Segment Open

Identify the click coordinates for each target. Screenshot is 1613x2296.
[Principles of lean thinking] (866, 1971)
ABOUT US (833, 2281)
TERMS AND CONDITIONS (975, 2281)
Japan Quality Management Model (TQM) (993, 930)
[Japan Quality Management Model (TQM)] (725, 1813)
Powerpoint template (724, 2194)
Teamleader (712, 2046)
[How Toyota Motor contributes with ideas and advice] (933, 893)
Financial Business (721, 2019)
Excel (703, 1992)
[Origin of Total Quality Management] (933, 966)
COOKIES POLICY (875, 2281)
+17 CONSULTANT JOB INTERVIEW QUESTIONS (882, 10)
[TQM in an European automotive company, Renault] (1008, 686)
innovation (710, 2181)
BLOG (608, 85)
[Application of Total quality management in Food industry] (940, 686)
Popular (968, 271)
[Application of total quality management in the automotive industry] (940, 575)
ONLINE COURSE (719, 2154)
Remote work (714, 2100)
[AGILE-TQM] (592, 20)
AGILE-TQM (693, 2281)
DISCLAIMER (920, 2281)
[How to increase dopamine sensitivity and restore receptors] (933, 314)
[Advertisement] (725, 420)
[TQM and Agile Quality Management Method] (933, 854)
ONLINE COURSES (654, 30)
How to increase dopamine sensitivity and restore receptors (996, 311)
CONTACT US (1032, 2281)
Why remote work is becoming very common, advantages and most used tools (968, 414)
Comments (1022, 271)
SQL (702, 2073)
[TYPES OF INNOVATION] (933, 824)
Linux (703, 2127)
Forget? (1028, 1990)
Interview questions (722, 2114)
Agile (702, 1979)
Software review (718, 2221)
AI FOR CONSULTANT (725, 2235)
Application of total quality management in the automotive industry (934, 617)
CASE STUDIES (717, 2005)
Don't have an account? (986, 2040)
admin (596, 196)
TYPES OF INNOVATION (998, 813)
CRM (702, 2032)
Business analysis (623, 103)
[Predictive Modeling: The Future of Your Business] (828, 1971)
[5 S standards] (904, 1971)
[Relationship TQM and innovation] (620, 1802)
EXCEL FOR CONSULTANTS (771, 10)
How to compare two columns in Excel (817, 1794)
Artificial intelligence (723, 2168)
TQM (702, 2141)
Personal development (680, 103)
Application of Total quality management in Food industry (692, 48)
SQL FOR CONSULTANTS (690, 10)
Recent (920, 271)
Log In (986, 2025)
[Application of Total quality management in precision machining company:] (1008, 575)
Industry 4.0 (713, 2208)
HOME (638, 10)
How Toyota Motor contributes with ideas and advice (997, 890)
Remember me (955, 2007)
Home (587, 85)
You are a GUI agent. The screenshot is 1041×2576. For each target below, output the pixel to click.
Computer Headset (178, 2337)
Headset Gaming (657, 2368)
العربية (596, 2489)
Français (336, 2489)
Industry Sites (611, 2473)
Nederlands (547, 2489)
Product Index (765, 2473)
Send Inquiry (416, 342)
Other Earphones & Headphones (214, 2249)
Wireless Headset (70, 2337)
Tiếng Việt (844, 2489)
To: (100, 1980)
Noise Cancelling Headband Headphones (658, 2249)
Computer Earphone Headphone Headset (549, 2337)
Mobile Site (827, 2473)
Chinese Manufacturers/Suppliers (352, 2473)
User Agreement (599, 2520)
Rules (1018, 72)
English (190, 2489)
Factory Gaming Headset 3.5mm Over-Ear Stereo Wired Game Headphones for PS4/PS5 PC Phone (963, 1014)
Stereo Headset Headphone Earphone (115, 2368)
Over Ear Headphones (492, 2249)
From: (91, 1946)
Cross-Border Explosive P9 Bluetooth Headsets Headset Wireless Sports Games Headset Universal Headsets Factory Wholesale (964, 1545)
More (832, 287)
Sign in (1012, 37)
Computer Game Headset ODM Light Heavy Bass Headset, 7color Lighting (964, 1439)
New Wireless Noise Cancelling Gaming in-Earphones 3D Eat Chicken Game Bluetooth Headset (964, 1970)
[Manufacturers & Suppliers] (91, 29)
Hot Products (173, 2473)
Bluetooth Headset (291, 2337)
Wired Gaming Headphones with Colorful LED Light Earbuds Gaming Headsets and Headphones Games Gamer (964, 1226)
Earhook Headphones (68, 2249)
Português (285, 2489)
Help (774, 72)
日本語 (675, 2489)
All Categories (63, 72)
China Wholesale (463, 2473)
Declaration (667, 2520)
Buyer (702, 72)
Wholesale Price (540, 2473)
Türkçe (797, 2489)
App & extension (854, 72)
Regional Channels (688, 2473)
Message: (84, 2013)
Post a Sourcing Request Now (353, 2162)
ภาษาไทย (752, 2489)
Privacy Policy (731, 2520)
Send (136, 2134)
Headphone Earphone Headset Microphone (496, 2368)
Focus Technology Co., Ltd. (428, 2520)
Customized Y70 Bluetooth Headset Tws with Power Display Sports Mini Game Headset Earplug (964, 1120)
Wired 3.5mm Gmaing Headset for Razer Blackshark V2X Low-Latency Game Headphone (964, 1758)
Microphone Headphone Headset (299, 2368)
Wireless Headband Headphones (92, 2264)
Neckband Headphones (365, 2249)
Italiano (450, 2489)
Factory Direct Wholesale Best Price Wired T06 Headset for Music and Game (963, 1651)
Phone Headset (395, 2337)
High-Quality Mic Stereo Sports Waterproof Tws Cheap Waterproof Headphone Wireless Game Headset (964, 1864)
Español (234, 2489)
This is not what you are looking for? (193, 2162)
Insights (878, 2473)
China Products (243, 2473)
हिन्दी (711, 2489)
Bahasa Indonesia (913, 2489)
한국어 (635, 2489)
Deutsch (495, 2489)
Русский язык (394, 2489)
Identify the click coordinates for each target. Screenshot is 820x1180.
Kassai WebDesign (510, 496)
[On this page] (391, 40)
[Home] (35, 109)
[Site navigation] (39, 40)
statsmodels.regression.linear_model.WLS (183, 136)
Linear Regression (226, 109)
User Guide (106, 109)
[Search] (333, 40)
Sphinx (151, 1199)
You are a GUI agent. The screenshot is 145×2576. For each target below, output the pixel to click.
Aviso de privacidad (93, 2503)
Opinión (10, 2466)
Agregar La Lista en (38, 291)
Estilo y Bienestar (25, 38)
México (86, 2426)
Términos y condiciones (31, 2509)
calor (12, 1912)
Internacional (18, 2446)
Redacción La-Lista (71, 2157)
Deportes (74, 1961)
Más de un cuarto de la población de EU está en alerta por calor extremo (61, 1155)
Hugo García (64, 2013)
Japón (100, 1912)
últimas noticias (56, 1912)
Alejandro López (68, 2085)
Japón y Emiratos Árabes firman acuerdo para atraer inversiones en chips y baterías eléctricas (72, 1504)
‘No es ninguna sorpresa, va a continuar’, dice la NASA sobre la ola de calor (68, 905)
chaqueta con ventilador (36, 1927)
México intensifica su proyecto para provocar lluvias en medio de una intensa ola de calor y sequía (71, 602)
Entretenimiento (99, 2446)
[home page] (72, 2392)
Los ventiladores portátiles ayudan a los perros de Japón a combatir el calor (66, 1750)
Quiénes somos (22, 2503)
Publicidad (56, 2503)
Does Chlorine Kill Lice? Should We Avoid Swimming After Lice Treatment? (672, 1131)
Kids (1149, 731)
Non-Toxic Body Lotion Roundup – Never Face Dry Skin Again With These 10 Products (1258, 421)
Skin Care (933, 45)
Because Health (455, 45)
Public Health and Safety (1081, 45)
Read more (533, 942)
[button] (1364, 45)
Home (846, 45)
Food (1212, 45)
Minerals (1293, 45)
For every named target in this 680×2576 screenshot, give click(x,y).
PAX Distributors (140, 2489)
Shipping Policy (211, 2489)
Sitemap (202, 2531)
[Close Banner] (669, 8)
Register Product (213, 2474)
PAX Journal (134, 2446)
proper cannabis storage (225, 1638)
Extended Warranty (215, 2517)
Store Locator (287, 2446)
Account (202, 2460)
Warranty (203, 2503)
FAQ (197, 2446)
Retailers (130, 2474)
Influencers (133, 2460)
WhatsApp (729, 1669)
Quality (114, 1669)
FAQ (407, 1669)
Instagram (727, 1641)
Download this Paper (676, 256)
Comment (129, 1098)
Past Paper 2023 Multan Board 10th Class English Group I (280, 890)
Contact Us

Segment Closed

To do ::
Report all lines above with "Products".

Reply ::
Hot Products (173, 2473)
China Products (243, 2473)
Non-Toxic Body Lotion Roundup – Never Face Dry Skin Again With These 10 Products (1258, 421)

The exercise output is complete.